### Consigne 1
Réécrivez sous forme de liste le paragraphe du texte source qui commence par « Le film est le fruit », en gardant ses faits principaux.
### Consigne 2
Poursuivez, s'il vous plaît, l'article sur le documentaire « Graffiti : Peintres et vandales » à partir de sa dernière phrase.

### Texte source
******************************
En ce jeudi 19 janvier, au coeur des Halles, le documentaire "Graffiti : Peintres et vandales" est de nouveau projeté avec des scènes inédites, en présence de son réalisateur, Amine Bouziane.

La petite salle de la médiathèque de la Canopée la fontaine est comble pour la projection d'Amine Bouziane en version longue. Après une avant-première qui n'avait pas permis à tous les intéressés de voir le film, la médiathèque organisait une nouvelle séance en invitant, le réalisateur mais également See, Maxime Drouet et Cokney, ce dernier n'a finalement pas pu se libérer.

Le film est le fruit de plus d'un an de travail de la part du réalisateur. Il est aisé de comprendre pourquoi, tant il est foisonne de portraits, de tournages à risque, d'investigation et d'entretiens avec les plus grands du graffiti (Futura 2000, Quik, Fuzi des UV TPK, KEAG, SORE ou ZEVS…). Les séquences sont entrecoupées de citations de graffeurs, dont les points de vue se répondent et se complètent.
******************************
### Données sources
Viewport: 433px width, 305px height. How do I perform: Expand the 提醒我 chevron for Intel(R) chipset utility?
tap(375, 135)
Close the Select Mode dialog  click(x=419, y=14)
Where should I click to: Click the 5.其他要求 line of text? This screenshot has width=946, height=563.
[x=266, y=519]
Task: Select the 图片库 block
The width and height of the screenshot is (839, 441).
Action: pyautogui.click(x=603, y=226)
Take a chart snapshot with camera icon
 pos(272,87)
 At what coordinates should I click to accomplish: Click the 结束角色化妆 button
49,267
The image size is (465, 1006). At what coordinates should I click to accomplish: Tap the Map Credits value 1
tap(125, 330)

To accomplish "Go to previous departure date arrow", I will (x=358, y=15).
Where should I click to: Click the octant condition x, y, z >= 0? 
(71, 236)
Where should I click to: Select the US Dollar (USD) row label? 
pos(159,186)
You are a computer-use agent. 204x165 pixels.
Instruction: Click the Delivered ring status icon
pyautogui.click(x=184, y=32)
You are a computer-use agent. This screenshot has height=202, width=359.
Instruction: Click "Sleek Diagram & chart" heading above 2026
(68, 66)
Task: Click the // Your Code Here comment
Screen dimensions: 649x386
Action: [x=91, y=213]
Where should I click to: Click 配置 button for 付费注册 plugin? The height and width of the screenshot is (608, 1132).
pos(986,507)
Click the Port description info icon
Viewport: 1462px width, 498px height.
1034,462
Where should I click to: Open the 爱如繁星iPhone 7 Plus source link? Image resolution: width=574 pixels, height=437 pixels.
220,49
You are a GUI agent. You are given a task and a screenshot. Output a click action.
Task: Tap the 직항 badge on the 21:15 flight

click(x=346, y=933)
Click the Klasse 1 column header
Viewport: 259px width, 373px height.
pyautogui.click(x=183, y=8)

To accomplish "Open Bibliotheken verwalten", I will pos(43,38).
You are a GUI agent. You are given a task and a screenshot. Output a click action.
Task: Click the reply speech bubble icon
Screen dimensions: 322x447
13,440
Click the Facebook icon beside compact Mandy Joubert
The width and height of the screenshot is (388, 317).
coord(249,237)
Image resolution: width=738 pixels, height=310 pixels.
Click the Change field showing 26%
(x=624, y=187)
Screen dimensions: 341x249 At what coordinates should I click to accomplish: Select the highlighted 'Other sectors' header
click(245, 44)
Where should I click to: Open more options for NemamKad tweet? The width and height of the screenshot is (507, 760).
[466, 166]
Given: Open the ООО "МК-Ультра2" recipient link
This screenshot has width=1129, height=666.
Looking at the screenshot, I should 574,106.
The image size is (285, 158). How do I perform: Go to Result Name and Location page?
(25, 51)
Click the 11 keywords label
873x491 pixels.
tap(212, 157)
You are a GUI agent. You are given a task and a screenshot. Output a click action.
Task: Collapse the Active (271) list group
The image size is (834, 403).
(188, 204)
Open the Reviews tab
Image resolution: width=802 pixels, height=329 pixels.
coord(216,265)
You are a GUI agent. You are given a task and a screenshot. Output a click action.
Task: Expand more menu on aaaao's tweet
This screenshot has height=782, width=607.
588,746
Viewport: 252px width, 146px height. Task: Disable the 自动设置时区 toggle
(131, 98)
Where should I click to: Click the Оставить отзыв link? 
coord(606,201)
******************************
### Réponse rédigée 1
- Le réalisateur a consacré plus d'un an de travail au film.
- Le film regorge de portraits, de tournages à risque, d'enquêtes et d'entretiens avec de grands noms du graffiti (Futura 2000, Quik, Fuzi des UV TPK, KEAG, SORE, ZEVS…).
- Des citations de graffeurs entrecoupent les séquences, et leurs points de vue se répondent et se complètent.

### Réponse rédigée 2
Photographie de KEAG graffant

La thèse du film est de présenter l'ambivalence qu'il existe aujourd'hui entre une reconnaissance des stars du milieu, comme Jonone, désormais exposé à l'Assemblée Nationale et la répression sévère d'autres acteurs beaucoup moins acceptés socialement. S'enchaînent alors des scènes invraisemblables, comme le moment où Claude Bartolone, président de l'Assemblée sert la main de Jonone pour son interprétation de la Liberté guidant le peuple de Delacroix et en parallèle de cette intronisation on suit le procès de SAEIO qui doit près de 40 000 € à l'Etat.

“Le débat reste ouvert sur une opposition, ou non, entre vandales et artistes, rues ou galeries”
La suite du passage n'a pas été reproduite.